▶ [What to work on] Find each line of the material below that contains the word "size" and copy those lines. Case counts.

(Items listed in a dataset)
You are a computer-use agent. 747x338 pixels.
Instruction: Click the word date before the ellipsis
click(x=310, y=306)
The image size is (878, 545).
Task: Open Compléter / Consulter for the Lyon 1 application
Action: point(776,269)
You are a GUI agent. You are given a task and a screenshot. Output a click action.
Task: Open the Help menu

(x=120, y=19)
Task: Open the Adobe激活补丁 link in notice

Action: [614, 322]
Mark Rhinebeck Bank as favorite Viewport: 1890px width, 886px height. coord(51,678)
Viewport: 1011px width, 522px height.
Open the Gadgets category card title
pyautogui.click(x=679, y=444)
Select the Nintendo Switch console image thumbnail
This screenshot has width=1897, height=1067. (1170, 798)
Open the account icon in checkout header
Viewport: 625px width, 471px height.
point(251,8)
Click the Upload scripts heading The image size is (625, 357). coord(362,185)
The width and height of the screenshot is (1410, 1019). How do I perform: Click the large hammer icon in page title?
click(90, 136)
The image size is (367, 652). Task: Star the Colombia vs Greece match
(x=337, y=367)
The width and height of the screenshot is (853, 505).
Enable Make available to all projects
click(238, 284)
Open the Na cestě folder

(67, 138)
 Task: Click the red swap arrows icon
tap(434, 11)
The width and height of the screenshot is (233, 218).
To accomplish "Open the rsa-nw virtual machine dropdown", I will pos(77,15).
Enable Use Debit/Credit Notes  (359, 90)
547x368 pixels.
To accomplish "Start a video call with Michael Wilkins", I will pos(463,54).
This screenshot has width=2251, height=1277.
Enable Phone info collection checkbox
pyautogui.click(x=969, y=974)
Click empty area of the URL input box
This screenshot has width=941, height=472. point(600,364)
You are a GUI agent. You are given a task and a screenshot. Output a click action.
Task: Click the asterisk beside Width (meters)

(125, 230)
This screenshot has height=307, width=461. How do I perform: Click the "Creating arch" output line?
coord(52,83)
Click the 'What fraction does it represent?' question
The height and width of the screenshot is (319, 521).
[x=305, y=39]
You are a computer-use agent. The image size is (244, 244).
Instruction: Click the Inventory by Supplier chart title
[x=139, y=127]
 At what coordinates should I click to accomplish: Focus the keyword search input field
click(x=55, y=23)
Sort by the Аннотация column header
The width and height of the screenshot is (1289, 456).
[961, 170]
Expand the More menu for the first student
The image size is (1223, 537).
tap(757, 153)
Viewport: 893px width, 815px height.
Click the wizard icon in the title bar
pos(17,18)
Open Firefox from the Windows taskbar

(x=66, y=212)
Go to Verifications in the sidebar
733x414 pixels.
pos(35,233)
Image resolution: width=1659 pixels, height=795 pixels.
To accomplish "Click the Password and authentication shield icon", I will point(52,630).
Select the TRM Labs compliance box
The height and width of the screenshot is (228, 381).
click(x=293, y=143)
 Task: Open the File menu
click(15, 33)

▶ [Answer to the exercise]
The image size is (878, 545).
Click the Upload scripts heading The image size is (625, 357). coord(362,185)
The image size is (367, 652). Task: Star the Colombia vs Greece match
You are a computer-use agent. The image size is (244, 244).
The image size is (1223, 537).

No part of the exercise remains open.